DATA RECORDS
┌──
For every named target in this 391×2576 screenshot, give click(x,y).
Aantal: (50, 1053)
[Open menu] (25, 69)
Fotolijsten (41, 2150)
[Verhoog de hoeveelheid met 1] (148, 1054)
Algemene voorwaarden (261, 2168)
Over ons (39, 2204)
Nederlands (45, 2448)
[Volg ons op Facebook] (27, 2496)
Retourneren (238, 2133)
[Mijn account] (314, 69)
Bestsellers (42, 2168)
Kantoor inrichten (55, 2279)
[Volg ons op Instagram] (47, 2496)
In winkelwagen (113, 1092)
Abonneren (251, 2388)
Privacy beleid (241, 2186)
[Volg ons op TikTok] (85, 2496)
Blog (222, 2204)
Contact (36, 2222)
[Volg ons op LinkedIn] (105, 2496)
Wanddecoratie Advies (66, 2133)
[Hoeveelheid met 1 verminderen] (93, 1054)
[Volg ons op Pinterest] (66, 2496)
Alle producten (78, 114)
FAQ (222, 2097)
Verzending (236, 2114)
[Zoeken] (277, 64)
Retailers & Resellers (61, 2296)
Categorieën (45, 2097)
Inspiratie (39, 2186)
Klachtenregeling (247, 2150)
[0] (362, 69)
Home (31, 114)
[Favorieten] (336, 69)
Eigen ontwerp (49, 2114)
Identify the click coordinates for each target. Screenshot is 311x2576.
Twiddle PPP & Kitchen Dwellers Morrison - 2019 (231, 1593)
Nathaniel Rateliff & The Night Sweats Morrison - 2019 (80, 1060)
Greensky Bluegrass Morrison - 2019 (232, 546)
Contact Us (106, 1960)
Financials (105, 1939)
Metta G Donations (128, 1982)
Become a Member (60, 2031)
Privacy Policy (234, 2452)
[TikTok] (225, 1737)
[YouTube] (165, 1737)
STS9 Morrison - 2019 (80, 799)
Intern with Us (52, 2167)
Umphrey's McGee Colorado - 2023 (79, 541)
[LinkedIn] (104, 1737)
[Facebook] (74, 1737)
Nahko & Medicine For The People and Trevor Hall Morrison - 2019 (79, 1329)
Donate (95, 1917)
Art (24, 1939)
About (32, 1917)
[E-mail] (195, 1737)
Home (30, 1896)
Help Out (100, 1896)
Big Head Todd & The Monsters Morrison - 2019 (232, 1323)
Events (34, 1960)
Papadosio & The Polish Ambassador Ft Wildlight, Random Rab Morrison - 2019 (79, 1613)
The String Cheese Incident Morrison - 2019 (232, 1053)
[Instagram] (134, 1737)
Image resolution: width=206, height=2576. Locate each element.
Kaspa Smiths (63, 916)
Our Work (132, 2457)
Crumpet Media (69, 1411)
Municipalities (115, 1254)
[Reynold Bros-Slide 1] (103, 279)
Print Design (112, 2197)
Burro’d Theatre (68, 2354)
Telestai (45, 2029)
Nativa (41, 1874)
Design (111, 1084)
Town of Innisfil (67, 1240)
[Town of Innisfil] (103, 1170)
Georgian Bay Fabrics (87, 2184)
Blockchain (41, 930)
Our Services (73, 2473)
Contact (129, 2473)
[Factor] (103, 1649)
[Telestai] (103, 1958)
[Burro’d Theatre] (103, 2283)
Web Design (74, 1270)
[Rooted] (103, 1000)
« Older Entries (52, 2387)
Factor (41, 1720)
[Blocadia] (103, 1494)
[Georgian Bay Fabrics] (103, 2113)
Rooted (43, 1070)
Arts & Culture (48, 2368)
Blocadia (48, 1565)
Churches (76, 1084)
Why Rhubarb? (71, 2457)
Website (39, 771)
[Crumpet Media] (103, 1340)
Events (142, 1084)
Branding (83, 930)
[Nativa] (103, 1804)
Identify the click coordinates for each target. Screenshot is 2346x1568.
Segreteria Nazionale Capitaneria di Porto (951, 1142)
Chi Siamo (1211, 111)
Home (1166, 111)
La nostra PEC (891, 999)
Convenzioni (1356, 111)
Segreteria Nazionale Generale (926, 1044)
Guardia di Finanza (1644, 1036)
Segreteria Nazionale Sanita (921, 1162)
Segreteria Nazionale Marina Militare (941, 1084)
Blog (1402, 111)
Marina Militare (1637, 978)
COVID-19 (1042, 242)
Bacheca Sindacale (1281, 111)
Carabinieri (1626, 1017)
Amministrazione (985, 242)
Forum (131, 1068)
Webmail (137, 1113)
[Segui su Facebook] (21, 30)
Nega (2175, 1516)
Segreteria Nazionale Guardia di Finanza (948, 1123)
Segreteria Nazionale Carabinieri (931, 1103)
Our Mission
└──
ACTIVITY
Set down the data exactly.

OUTPUT OF THE EXERCISE
For every named target in this 391×2576 screenshot, give click(x,y).
Aantal: (50, 1053)
[Open menu] (25, 69)
Fotolijsten (41, 2150)
[Verhoog de hoeveelheid met 1] (148, 1054)
Algemene voorwaarden (261, 2168)
Over ons (39, 2204)
Nederlands (45, 2448)
[Volg ons op Facebook] (27, 2496)
Retourneren (238, 2133)
[Mijn account] (314, 69)
Bestsellers (42, 2168)
Kantoor inrichten (55, 2279)
[Volg ons op Instagram] (47, 2496)
In winkelwagen (113, 1092)
Abonneren (251, 2388)
Privacy beleid (241, 2186)
[Volg ons op TikTok] (85, 2496)
Blog (222, 2204)
Contact (36, 2222)
[Volg ons op LinkedIn] (105, 2496)
Wanddecoratie Advies (66, 2133)
[Hoeveelheid met 1 verminderen] (93, 1054)
[Volg ons op Pinterest] (66, 2496)
Alle producten (78, 114)
FAQ (222, 2097)
Verzending (236, 2114)
[Zoeken] (277, 64)
Retailers & Resellers (61, 2296)
Categorieën (45, 2097)
Inspiratie (39, 2186)
Klachtenregeling (247, 2150)
[0] (362, 69)
Home (31, 114)
[Favorieten] (336, 69)
Eigen ontwerp (49, 2114)
Identify the click coordinates for each target. Screenshot is 311x2576.
Twiddle PPP & Kitchen Dwellers Morrison - 2019 (231, 1593)
Nathaniel Rateliff & The Night Sweats Morrison - 2019 (80, 1060)
Greensky Bluegrass Morrison - 2019 (232, 546)
Contact Us (106, 1960)
Financials (105, 1939)
Metta G Donations (128, 1982)
Become a Member (60, 2031)
Privacy Policy (234, 2452)
[TikTok] (225, 1737)
[YouTube] (165, 1737)
STS9 Morrison - 2019 (80, 799)
Intern with Us (52, 2167)
Umphrey's McGee Colorado - 2023 (79, 541)
[LinkedIn] (104, 1737)
[Facebook] (74, 1737)
Nahko & Medicine For The People and Trevor Hall Morrison - 2019 (79, 1329)
Donate (95, 1917)
Art (24, 1939)
About (32, 1917)
[E-mail] (195, 1737)
Home (30, 1896)
Help Out (100, 1896)
Big Head Todd & The Monsters Morrison - 2019 (232, 1323)
Events (34, 1960)
Papadosio & The Polish Ambassador Ft Wildlight, Random Rab Morrison - 2019 (79, 1613)
The String Cheese Incident Morrison - 2019 (232, 1053)
[Instagram] (134, 1737)
Image resolution: width=206, height=2576. Locate each element.
Kaspa Smiths (63, 916)
Our Work (132, 2457)
Crumpet Media (69, 1411)
Municipalities (115, 1254)
[Reynold Bros-Slide 1] (103, 279)
Print Design (112, 2197)
Burro’d Theatre (68, 2354)
Telestai (45, 2029)
Nativa (41, 1874)
Design (111, 1084)
Town of Innisfil (67, 1240)
[Town of Innisfil] (103, 1170)
Georgian Bay Fabrics (87, 2184)
Blockchain (41, 930)
Our Services (73, 2473)
Contact (129, 2473)
[Factor] (103, 1649)
[Telestai] (103, 1958)
[Burro’d Theatre] (103, 2283)
Web Design (74, 1270)
[Rooted] (103, 1000)
« Older Entries (52, 2387)
Factor (41, 1720)
[Blocadia] (103, 1494)
[Georgian Bay Fabrics] (103, 2113)
Rooted (43, 1070)
Arts & Culture (48, 2368)
Blocadia (48, 1565)
Churches (76, 1084)
Why Rhubarb? (71, 2457)
Website (39, 771)
[Crumpet Media] (103, 1340)
Events (142, 1084)
Branding (83, 930)
[Nativa] (103, 1804)
Identify the click coordinates for each target. Screenshot is 2346x1568.
Segreteria Nazionale Capitaneria di Porto (951, 1142)
Chi Siamo (1211, 111)
Home (1166, 111)
La nostra PEC (891, 999)
Convenzioni (1356, 111)
Segreteria Nazionale Generale (926, 1044)
Guardia di Finanza (1644, 1036)
Segreteria Nazionale Sanita (921, 1162)
Segreteria Nazionale Marina Militare (941, 1084)
Blog (1402, 111)
Marina Militare (1637, 978)
COVID-19 (1042, 242)
Bacheca Sindacale (1281, 111)
Carabinieri (1626, 1017)
Amministrazione (985, 242)
Forum (131, 1068)
Webmail (137, 1113)
[Segui su Facebook] (21, 30)
Nega (2175, 1516)
Segreteria Nazionale Guardia di Finanza (948, 1123)
Segreteria Nazionale Carabinieri (931, 1103)
Our Mission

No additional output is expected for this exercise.